Everyone needs to subscribe to the fact that Data Analysis is iterative, curated layers will rarely cover everything and so a period of “suck it and see” is needed to build new curated datasets and check they work.
Data Analytics teams are much better placed to work iteratively with the business and use dashboards, reports, and metrics, to expose these as needed. While these datasets are in a state of flux then the need for strict version control, CI/CD pipelines and other best practice provided by Data Engineering teams is of limited value. Especially in small teams where it’s likely each dataset has only one owner.
Only when datasets have been in production for a little while should SQL pipelines be handed over to Data Engineering for “gold plating” and integration with source control systems, and other best practice.
Over time too, Data analysts should work with the business to provide self-serve datasets, exposed via Tableau, to help take the pressure off.
Beyond this, common rules of engagement between teams typically revolves around:
Agreements on how data quality and governance are maintained when analysts curate datasets and where the responsibility for data quality ultimately sits.
Guidelines for when to involve data engineers, such as after prototypes stabilise.
Use of shared platforms to ensure analysts aren’t creating disconnected pipelines.
Conclusion: Embracing Flexibility in Data Roles for Small Teams
The evolving nature of data roles, whether for data engineers, analytical engineers, or analysts, gives smaller teams challenges and opportunities. Large organisations can afford rigid boundaries between these roles, but for smaller teams, success often lies in flexibility and collaboration.
By understanding the distinctions and strengths in these roles, smaller teams can leverage the strengths of their analysts and engineers to maximize business impact. The concept of the “Engineering Analyst” offers smaller teams a pragmatic way to close the gap between raw data pipelines and meaningful, actionable insights without recruiting specialist roles. It allows analysts to take on more responsibility for data transformation and modelling, and can reduce bottlenecks, and ensure data is readily available for decision-making.
However, this flexibility must come with clear rules of engagement. By implementing structured workflow and encouraging collaboration between technical and business teams, smaller organisations can avoid pitfalls like fragmented pipelines or poor data quality.

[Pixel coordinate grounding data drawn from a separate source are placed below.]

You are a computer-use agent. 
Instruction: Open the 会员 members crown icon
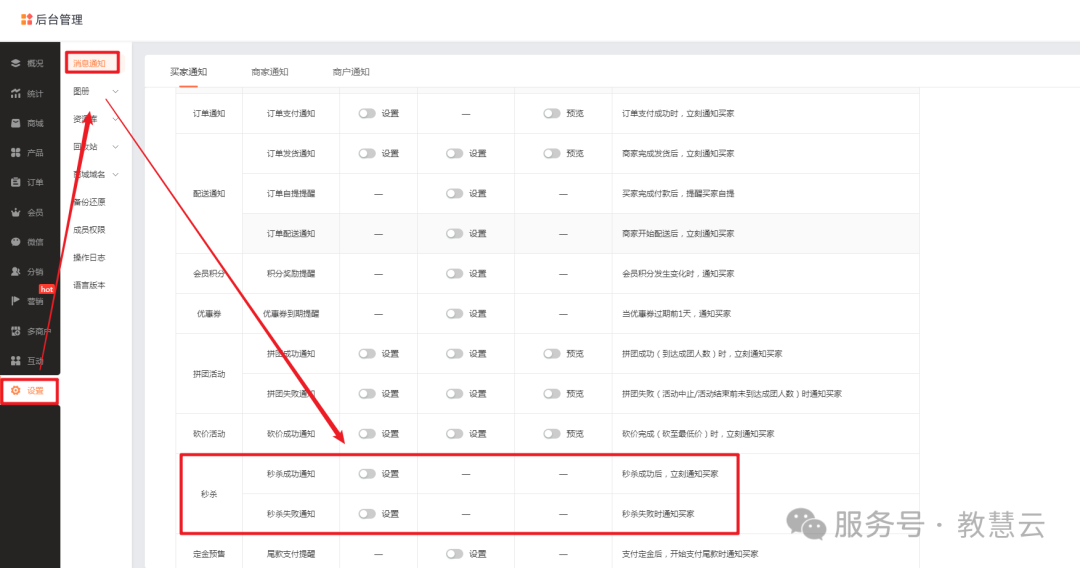coord(16,212)
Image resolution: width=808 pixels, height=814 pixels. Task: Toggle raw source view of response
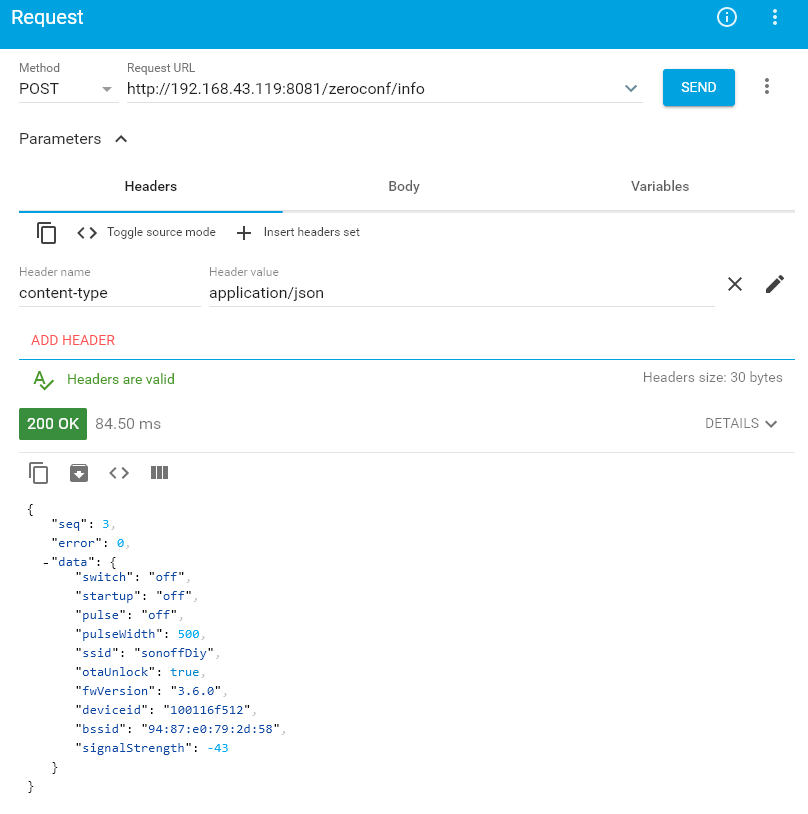coord(119,473)
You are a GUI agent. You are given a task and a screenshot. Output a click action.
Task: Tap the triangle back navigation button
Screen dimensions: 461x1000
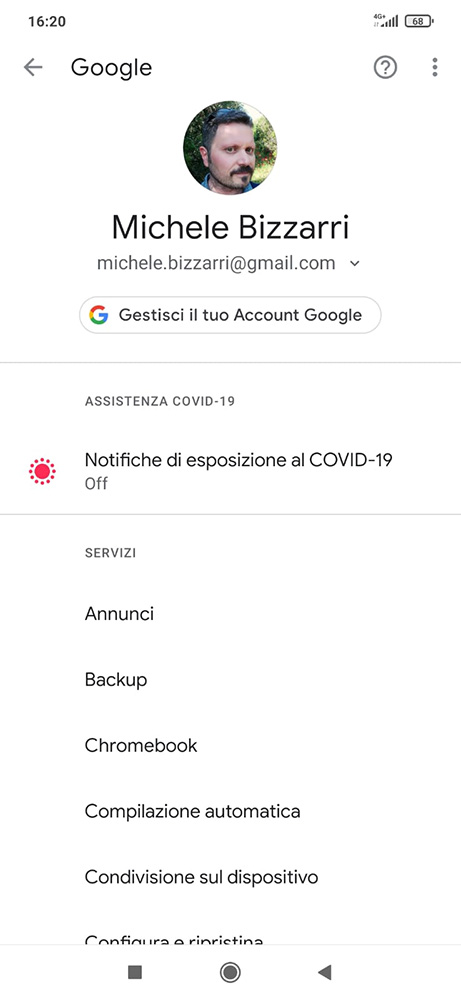(x=325, y=972)
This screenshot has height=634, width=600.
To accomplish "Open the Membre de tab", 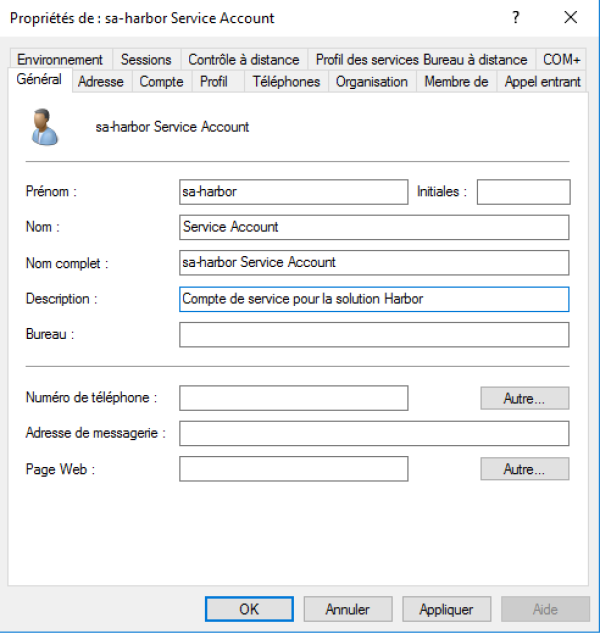I will 456,82.
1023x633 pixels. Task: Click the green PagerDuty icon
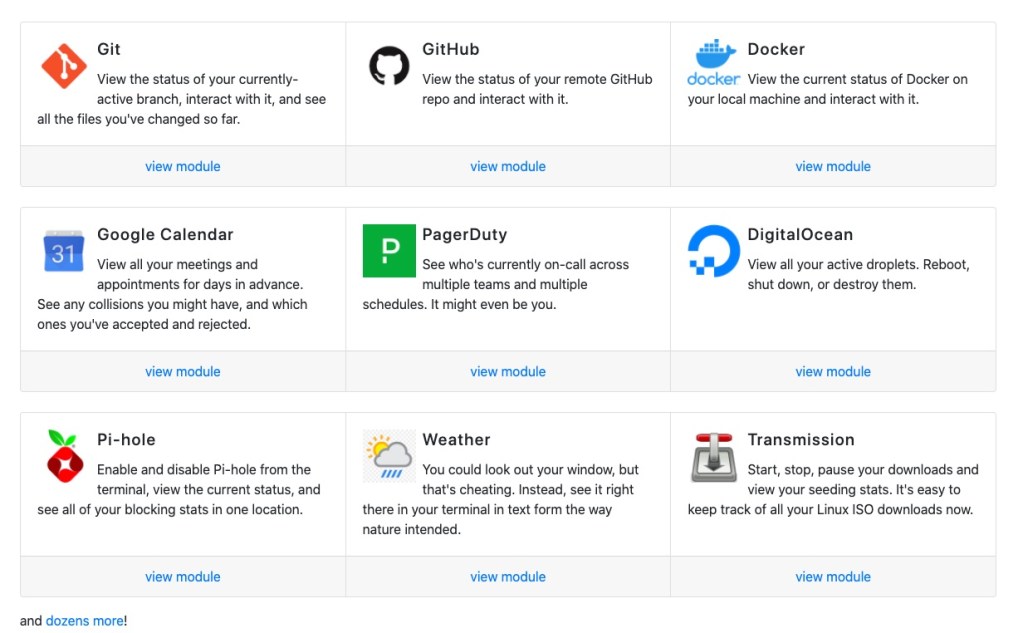[389, 251]
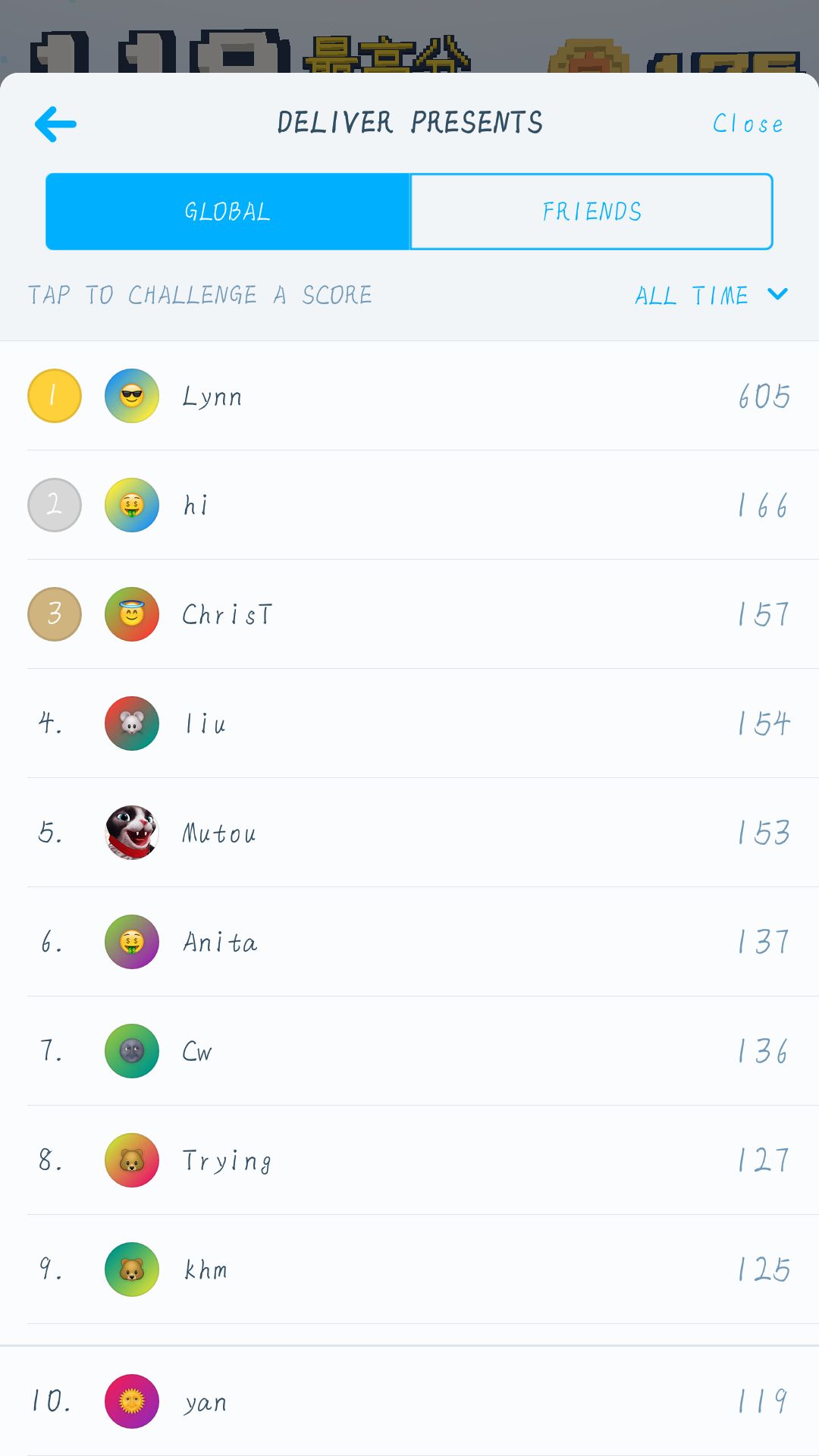This screenshot has width=819, height=1456.
Task: Tap the bronze third-place medal badge
Action: click(x=55, y=614)
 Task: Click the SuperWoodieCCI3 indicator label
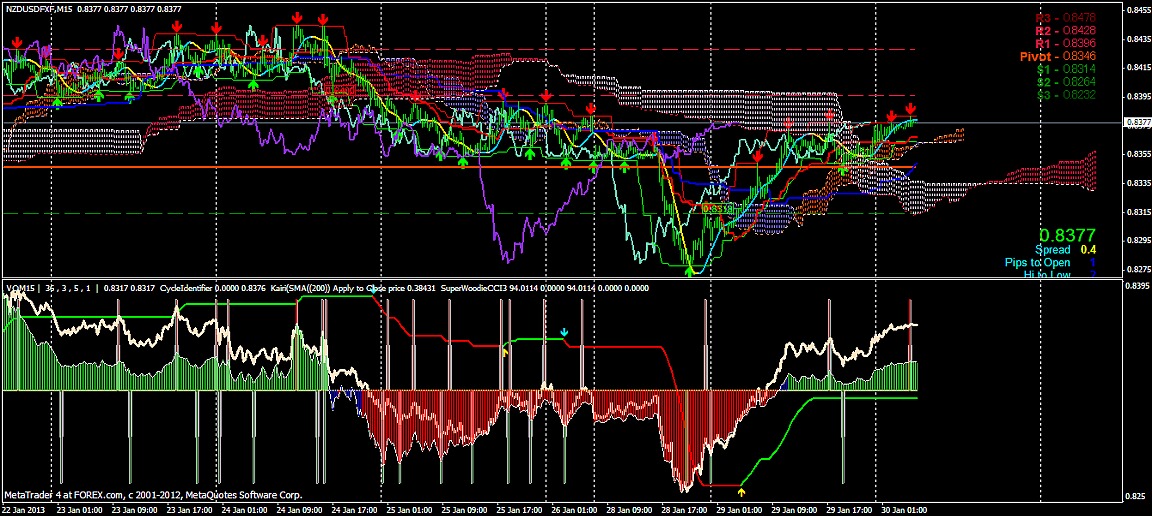489,288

an aside…the Medallion Architecture
I mentioned this in passing in the article and so let’s touch on it in more detail. A medallion architecture is a data design pattern used to logically organise data within a warehouse or lakehouse. The architecture is designed to improve the quality of data incrementally as it moves through its various layers. The architecture comprises three layers: bronze, silver, and gold. Each layer represents a progressively higher level of data quality. The medallion architecture is sometimes referred to as a "multi-hop" architecture.
Understanding the layers of the Medallion Architecture
Bronze Layer: This layer serves as the entry point for data. Data is ingested in its raw format without undergoing any processing or transformation. The bronze layer retains the complete history of each dataset in its raw form, enabling the recreation of any previous state of the data system.
Silver Layer: In this layer, the raw data from the bronze layer is subjected to cleaning, filtering, and transformation to enhance its usability. It is important to note that transformations at this stage are typically light modifications, focusing on data cleansing and preparation rather than complex aggregations or enrichments. The silver layer represents a more refined version of the data that can be relied upon for downstream analytics.
Gold Layer: This layer represents the final and most refined stage of data in the medallion architecture. Data in the gold layer has been transformed into a state suitable for consumption by various downstream teams and applications, including analytics, data science, and machine learning operations. It is important to note that while all layers in the warehouse serve a purpose, the gold layer signifies data that has been processed and transformed into valuable insights.